(Taiwan-ROC) Direktur Senior Dewan Keamanan Nasional Gedung Putih untuk urusan Asia, Daniel Kritenbrink tanggal 31 Maret waktu setempat mengemukakan menyambut Beijing dan Taipei untuk terus mempertahankan perdamaian antar selat Taiwan sehingga situasi tetap stabil; Wakil Menteri Luar Negeri Daratan Tiongkok, Tzeng Tze-guang menyampaikan, pihak Daratan Tiongkok akan mempertahankan “konsensus 92” yang ini ini merupakan landasan dasar politik.
Presiden Amerika Serikat, Barack Obama tanggal 31 Maret dalam KTT Keamanan Nuklir sempat mengelar pertemuan bilateral dengan pemimpin Daratan Tiongkok, Xi Jin-ping di mana dalam jumpa pers setelah pertemuan “Obama dan Xi”, Wakil Menteri Luar Negeri Daratan Tiongkok, Tzeng Tze-guang membeberkan kedua pemimpin negara tersebut tidak berinisiatif membahas issue Taiwan.
Dalam sesi tanya jawab wartawan selesai memberika laporan singkat, media dari Hongkong menanyakan, pelantikan presiden terpilih Tsai Ing-wen akan segera berlangsung, apakah Obama dan Xi Jin-ping dalam pertemuannya juga membahas isu Taiwan? bagaimana respon dari Obama?
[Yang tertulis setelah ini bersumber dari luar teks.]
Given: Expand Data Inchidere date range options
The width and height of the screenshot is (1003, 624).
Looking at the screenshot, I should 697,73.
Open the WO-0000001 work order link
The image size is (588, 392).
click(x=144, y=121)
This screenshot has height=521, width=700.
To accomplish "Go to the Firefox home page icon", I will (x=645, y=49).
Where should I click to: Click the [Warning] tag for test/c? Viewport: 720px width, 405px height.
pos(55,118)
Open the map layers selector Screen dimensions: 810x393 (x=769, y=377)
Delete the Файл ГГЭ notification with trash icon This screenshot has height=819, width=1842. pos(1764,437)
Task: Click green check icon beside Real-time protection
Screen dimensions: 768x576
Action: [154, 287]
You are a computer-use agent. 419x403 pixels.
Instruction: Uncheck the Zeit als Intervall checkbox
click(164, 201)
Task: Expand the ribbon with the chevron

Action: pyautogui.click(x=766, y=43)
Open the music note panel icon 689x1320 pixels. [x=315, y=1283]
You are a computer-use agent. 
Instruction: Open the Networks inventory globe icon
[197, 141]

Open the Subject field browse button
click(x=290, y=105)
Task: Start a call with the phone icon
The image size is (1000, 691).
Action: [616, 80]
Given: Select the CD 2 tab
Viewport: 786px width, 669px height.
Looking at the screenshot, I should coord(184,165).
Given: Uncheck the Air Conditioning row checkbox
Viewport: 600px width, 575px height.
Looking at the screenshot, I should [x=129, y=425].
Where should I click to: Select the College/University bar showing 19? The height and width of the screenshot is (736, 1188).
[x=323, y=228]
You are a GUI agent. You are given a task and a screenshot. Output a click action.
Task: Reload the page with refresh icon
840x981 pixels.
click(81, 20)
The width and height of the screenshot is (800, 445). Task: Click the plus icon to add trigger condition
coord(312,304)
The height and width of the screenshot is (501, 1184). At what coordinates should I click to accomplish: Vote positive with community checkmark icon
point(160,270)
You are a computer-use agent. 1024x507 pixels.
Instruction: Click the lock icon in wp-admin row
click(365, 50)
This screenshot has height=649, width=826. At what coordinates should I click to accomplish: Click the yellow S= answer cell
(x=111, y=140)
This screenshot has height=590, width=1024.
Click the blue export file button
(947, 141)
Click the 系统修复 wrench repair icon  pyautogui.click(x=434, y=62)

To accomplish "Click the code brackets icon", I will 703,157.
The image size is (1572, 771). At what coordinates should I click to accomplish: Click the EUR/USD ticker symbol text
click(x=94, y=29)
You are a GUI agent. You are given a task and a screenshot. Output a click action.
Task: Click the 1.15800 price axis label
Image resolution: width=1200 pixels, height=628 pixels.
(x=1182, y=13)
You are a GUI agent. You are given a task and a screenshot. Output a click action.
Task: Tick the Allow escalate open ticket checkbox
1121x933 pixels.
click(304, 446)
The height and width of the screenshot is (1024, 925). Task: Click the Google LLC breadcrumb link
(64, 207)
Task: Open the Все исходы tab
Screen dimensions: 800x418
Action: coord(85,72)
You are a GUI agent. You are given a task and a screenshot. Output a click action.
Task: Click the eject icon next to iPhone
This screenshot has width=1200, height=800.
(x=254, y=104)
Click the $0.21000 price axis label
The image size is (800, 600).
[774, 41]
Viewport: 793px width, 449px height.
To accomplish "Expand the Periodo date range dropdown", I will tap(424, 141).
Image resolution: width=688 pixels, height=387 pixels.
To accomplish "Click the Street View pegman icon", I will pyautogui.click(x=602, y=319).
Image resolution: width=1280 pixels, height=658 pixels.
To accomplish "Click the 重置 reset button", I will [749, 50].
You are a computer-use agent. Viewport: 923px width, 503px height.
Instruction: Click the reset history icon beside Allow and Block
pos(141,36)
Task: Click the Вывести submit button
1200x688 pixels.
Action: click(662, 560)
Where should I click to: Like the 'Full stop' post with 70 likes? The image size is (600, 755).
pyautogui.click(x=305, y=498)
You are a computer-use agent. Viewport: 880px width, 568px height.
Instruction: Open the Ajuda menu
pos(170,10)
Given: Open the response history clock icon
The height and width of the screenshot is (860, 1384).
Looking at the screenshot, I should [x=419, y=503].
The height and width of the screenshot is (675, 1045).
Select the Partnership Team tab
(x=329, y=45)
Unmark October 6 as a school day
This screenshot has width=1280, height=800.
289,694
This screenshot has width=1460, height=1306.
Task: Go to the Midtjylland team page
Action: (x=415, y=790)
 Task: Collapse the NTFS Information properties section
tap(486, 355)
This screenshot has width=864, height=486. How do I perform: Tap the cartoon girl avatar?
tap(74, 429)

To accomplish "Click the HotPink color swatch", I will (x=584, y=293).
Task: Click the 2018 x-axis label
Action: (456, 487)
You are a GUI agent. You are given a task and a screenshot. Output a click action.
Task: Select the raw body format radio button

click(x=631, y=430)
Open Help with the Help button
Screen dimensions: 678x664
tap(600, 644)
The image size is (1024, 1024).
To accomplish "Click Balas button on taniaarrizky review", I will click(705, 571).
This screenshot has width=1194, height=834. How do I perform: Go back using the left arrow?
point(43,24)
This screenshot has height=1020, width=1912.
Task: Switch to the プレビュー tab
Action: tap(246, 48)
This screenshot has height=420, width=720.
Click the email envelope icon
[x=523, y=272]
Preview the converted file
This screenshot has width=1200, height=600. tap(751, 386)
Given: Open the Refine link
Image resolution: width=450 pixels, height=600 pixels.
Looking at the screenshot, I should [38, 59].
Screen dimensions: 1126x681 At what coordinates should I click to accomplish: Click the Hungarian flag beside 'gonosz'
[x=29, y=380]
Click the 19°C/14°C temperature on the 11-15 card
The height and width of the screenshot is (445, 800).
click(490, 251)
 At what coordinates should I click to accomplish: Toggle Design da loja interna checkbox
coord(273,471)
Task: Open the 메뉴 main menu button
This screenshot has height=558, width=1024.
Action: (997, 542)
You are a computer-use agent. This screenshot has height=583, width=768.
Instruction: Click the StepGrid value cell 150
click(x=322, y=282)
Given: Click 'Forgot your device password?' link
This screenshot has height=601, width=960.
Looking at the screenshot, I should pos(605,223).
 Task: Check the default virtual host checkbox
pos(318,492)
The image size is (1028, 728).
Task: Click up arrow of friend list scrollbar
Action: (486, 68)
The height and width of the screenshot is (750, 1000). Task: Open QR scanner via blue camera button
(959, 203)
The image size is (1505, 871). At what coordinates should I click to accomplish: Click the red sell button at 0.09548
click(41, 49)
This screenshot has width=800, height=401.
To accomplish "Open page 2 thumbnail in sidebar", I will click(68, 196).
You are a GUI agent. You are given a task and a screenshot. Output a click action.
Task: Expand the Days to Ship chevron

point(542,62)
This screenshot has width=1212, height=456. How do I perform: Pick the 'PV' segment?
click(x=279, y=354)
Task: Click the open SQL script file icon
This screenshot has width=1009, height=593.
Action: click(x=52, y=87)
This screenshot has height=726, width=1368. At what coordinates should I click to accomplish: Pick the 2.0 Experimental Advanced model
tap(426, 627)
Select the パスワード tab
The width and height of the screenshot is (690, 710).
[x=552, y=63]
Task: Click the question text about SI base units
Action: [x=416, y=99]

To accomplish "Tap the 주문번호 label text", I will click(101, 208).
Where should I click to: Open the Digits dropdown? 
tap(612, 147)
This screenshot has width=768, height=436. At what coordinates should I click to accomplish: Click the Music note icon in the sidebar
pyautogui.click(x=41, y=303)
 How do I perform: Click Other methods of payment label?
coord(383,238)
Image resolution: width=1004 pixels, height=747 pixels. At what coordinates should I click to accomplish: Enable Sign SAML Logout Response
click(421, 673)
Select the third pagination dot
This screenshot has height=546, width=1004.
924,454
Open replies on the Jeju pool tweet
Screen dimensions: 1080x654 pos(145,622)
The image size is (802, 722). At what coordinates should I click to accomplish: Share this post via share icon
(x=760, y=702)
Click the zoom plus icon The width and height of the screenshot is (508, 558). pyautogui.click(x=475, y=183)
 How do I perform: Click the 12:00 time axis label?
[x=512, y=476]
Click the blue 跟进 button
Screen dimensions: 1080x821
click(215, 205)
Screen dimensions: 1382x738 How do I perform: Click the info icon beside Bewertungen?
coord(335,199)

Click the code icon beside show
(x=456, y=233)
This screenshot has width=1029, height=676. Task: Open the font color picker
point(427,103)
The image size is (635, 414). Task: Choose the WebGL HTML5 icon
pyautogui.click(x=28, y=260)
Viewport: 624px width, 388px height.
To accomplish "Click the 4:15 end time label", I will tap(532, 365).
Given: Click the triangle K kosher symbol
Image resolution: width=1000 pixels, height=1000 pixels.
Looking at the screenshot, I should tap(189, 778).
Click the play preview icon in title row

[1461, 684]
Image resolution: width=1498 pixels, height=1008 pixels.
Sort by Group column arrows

Tzeng Tze-guang membeberkan, Taiwan selalu menjadi isu paling “penting dan sensitive” dalam hubungan Daratan Tiongkok dengan Amerika Serikat, Xi Jin-ping kembali menegaskan Obama, posisi serius pemerintahan Daratan Tiongkok di Taiwan, Xi Jin-ping menekankan, pihak Daratan Tiongkok akan bersikeras dengan “Konsensus 92” sebagai landasan politik untuk terus mempromosikan hubungan dan perkembangan perdamaian antar selat Taiwan, bersamaan dengan waktu itu juga mengekang segala bentuk kegiatan separatis “Taiwan merdeka”. Berharap pihak Amerika Serikat tetap berpegang teguh pada prinsip “Satu Tiongkok”yang memainkan peran konstruktif bagi pengembangan perdamaian hubungan antar selat Taiwan.
Sementara dalam jumpa pers yang berlangsung sebelum pertemuan “Obama dan Xi” pada tanggal 31 Maret petang waktu setempat ia memperkirakan sama seperti sebelumnya kalau dalam pertemuan “Obama dan Xi” akan mengangkat isu Taiwan, ia memastikan Obama akan menyampaikan posisi yang ada yaitu Amerika Serikat mematuhi kebijakan “3 komunike AS dan Daratan Tiongkok”, “Taiwan Relation Act” dan “One China Policy”.
Tzeng juga menyampaikan, Obama dengan jelas menyampaikan kalau pihak Amerika Serikat menyambut perkembangan bersejarah selama beberapa tahun ini dari hubungang antar selat Taiwan, AS juga berharap agar pekembangan perdamaian dan kestabilan hubungan antar selat Taiwan dapat diteruskan; perdamaian dan kestabilan hubungan antar selat Taiwan merupakan kepentingan mendasar bagi AS, untuk itu AS mendukung agar dalam masa pemerintahan Partai Progresif Demokratik (DPP) dan setelah Tsai Ing-wen menjadi presiden, hubungan kerja sama antara Beijing dan Taipei dapat terus dilangsungkan.
Terkait dengan kekhawatiran Amerika Serikat terhadap hubungan antar selat Taiwan setelah Tsai Ing-wen menjabat sebagai presiden, dalam pembahasan Taipei saat pertemuan AS dan Beijing dan Taipei sudah dengan “sangat jelas dan terus terang” menyatakan posisinya.